Highly Constrained ADP Refinement. Jennifer A. Kelly and Todd O. Yeates Department of Chemistry and Biochemistry University of California at Los Angeles

Protein crystals typically contain more than 50 solvent and can accommodate significant molecular motion. As a result, protein crystals diffract to much lower resolution than crystals of smaller, more rigid molecules. This presents an unfortunate situation: highly dynamic crystals require many more parameters for the accurate characterization of motion, but provide fewer observations for such an analysis. Atomic displacements modeled isotropically assign equal probability to motion in any direction and require only a single parameter. Anisotropic displacement parameters (ADP's) provide a better description of protein dynamics by allowing harmonic motion to be greater in some directions than others. Individual ADP refinement tends to over-fit macromolecular models to the limited data.
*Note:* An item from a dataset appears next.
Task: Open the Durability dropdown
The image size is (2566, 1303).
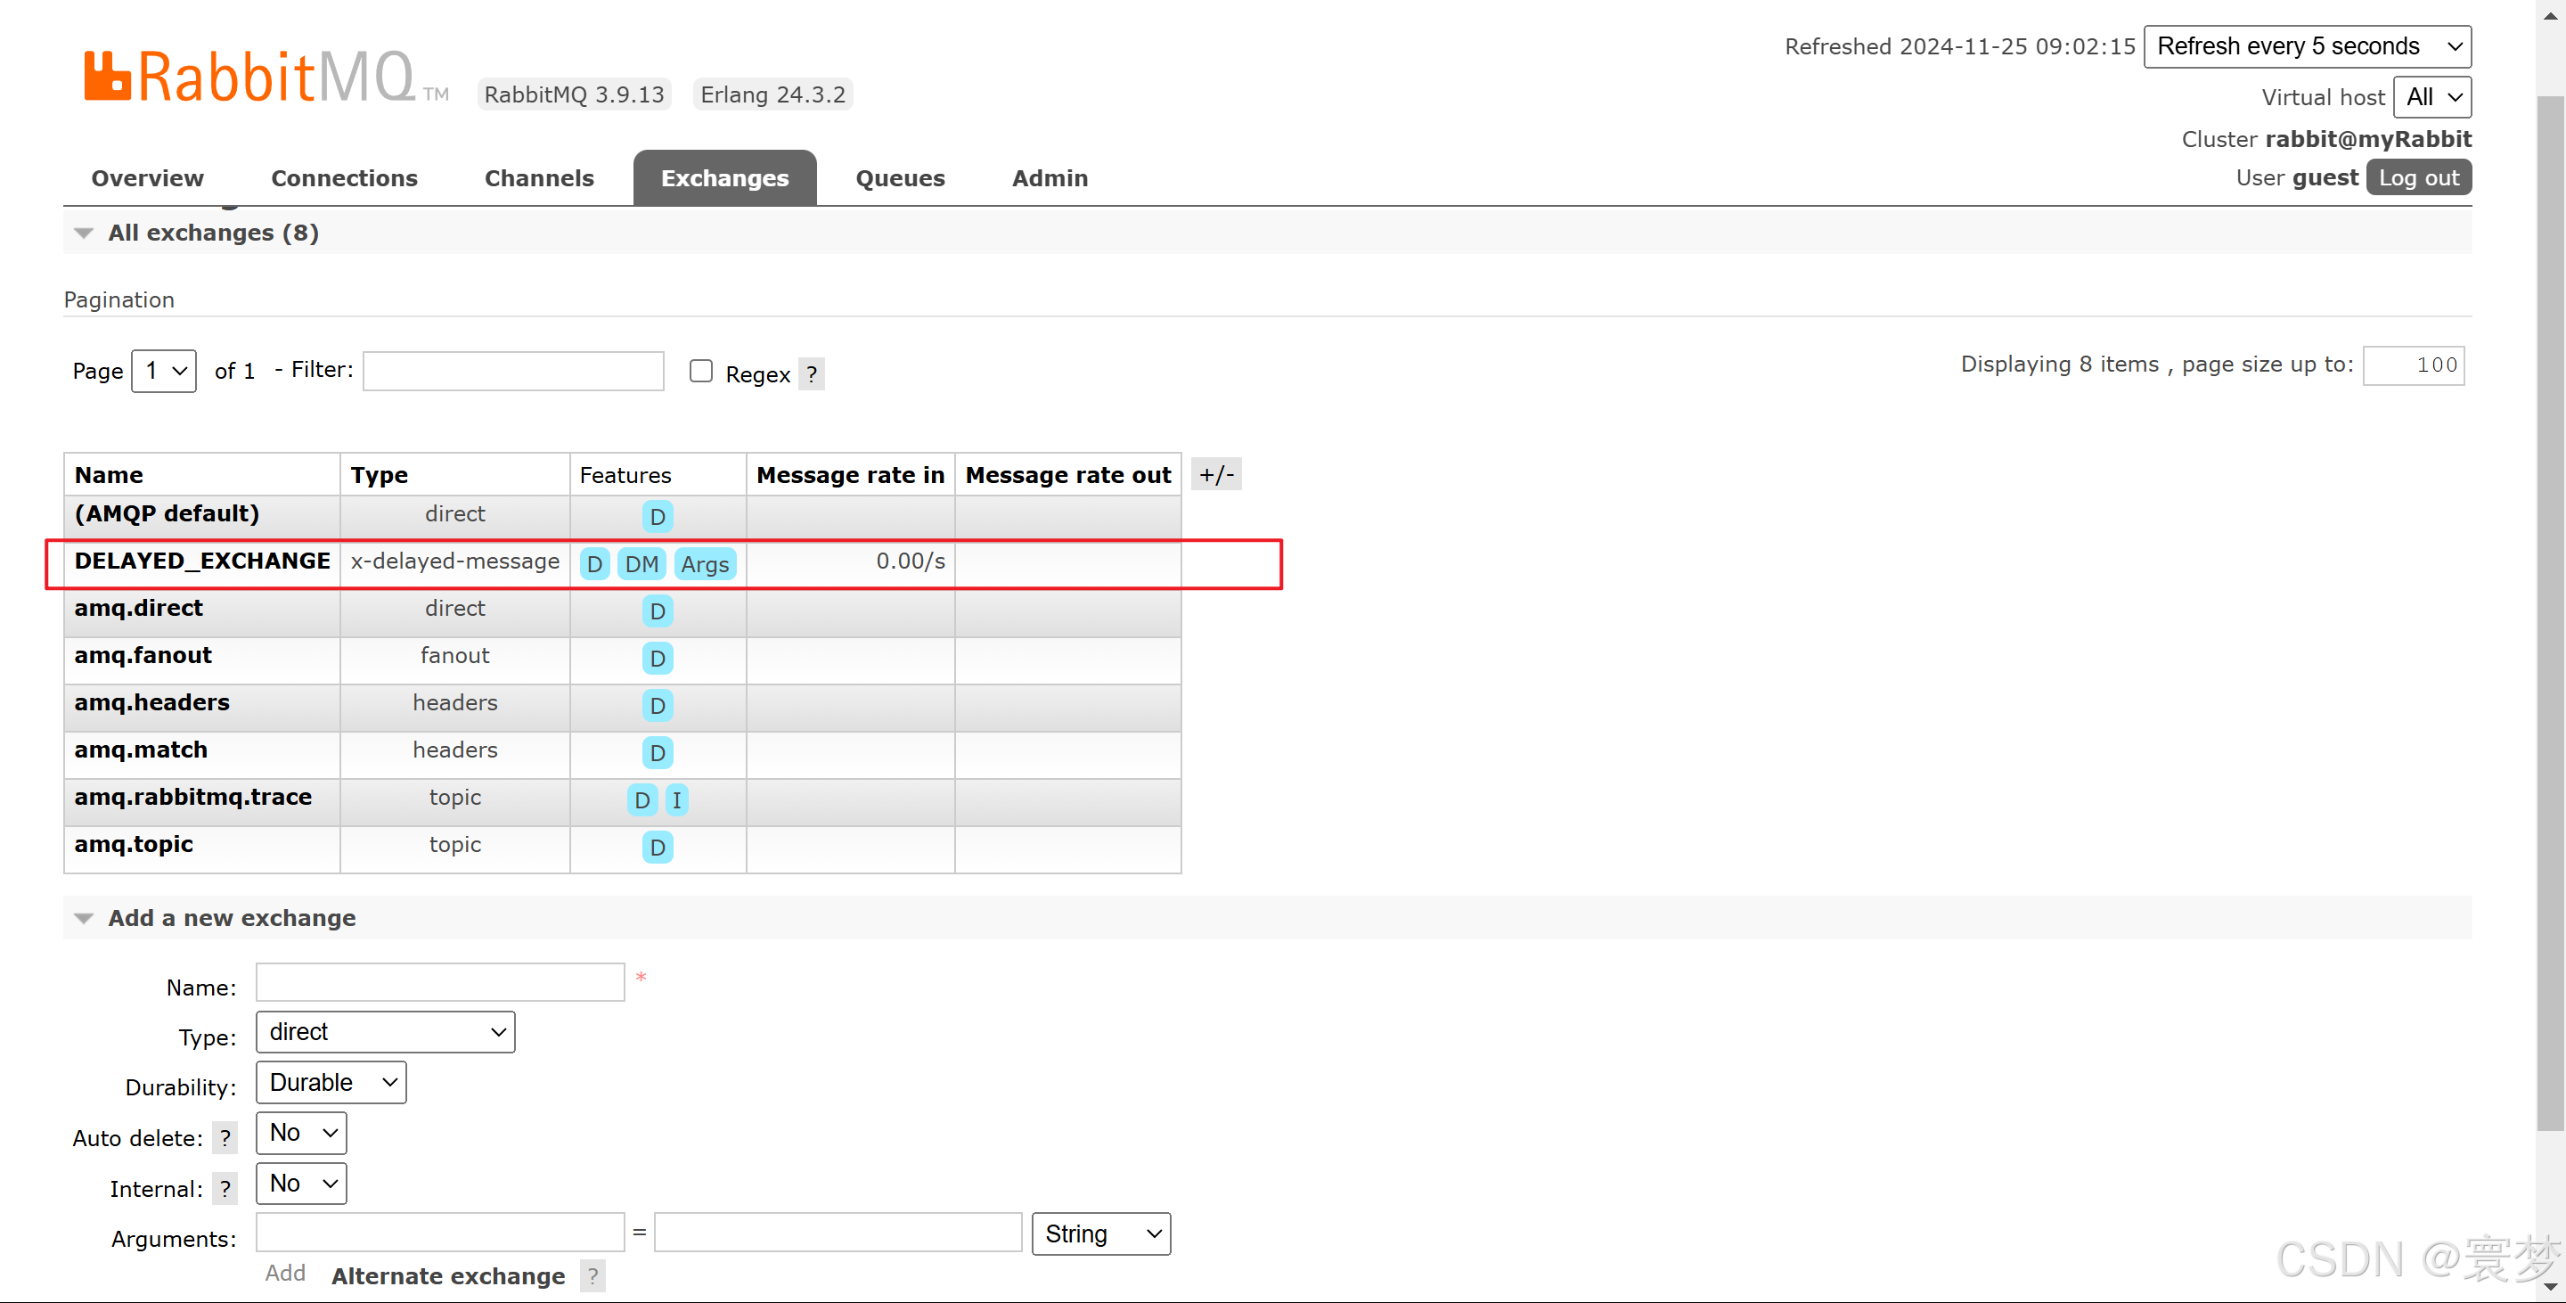Action: pyautogui.click(x=331, y=1083)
Our refinement method introduces a novel form for ADP constraints and produces reliable descriptions of anisotropic motion in protein crystals. Low-order Fourier series describe the variation in individual ADP matrix elements throughout the crystal cell. An FFT-based algorithm refines the Fourier coefficients using a modified version of Agarwal's method to compute gradients. Individual ADP assignments depend on an atom's position in the cell, and ADP's vary smoothly throughout the cell since the Fourier series have few terms. Our method successfully refined ADP values for several protein models, resulting in lower R and R free values in every case.